# IQChamp.de



## knutderbör (19 März 2007)

Hallo,

ich habe ein ähnliches Problem wie die hier : 

http://www.netzwelt.de/forum/vermeintliche-gratisdienste-abofallen/44806-i-q-c-h-a-m-p.html

Wie sehen das die Profis ? 

Vielen Dank


----------



## Aka-Aka (19 März 2007)

*AW: IQChamp.de*

würde eine Antwort nicht suggerieren, dass bei netzwelt.de keine Profis posten?
bist Du etwa anderer Auffassung als die, die dort geantwortet haben? Warum?


----------



## knutderbör (19 März 2007)

*AW: IQChamp.de*

doch, doch! Nur ich wollte nur mal eine andere Meinung hören.


----------



## Aka-Aka (19 März 2007)

*AW: IQChamp.de*

[zur Sicherheit: *IRONIE*]Wieviel zahlst Du?[/Ironie]


----------



## knutderbör (19 März 2007)

*AW: IQChamp.de*

Wieso Ironie ?

Ich muß 30 Euro zahlen (wie auf der Rechnung und auf der Seite zu sehen) :unzufrieden:


----------



## Aka-Aka (19 März 2007)

*AW: IQChamp.de*

was war denn dein Ergebnis?
war es >100?
(ernsthafte Frage!)


----------



## Wembley (19 März 2007)

*AW: IQChamp.de*



knutderbör schrieb:


> doch, doch! Nur ich wollte nur mal eine andere Meinung hören.

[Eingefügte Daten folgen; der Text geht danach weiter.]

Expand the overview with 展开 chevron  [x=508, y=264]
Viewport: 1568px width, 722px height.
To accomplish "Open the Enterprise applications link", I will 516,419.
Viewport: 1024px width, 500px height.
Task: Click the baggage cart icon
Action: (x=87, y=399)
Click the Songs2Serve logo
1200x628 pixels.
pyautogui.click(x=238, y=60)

Die kannst du gerne hören. Nämlich dass man uns hier nicht für blöd verkaufen kann. Eroflips gibt es überall. Seit neuesten posten sie sogar hier. Du verstehst mich sicher. 

Gruß
Wembley


----------



## Captain Picard (19 März 2007)

*AW: IQChamp.de*



knutderbör schrieb:


> Ich muß 30 Euro zahlen (wie auf der Rechnung und auf der Seite zu sehen) :unzufrieden:


warum?  ich kann weder auf der ersten noch auf der zweiten (Registrierungsseite) die 
Preisangabe sehen, die bei Netzwelt gepostet wurde
man scheint dort etwas naiv zu sein

PS: eben als Screenshots gesichert, damit es keine dümmlichen Debatten gibt


----------



## dvill (19 März 2007)

*AW: IQChamp.de*



knutderbör schrieb:


> ich habe ein ähnliches Problem wie die hier :


Ehrlich gesagt, ich verstehe das Problem im Netzwelt-Forum nicht. Wie man dazu ein ähnliches haben kann, ist mir auch schleierhaft. Was ist denn das Problem?


----------



## pittiplatsch72 (20 März 2007)

*AW: IQChamp.de*



dvill schrieb:


> Ehrlich gesagt, ich verstehe das Problem im Netzwelt-Forum nicht. Wie man dazu ein ähnliches haben kann, ist mir auch schleierhaft. Was ist denn das Problem?



:roll: Ein richtiges Problem scheint es nicht zu sein - nur einige User haben im netzwelt-Forum noch nicht verstanden, dass Streitereien bitte ausserhalb der Threads [Verbraucherschutz] auszutragen sind!

Was die Diskussion über die Gestaltung der Seiten [Startseite/Home, Seite 1, 2 oder 3 (Schritt 2 von 2 der Registrierung)] angeht, so hoffe ich, dass diese ausgestanden ist.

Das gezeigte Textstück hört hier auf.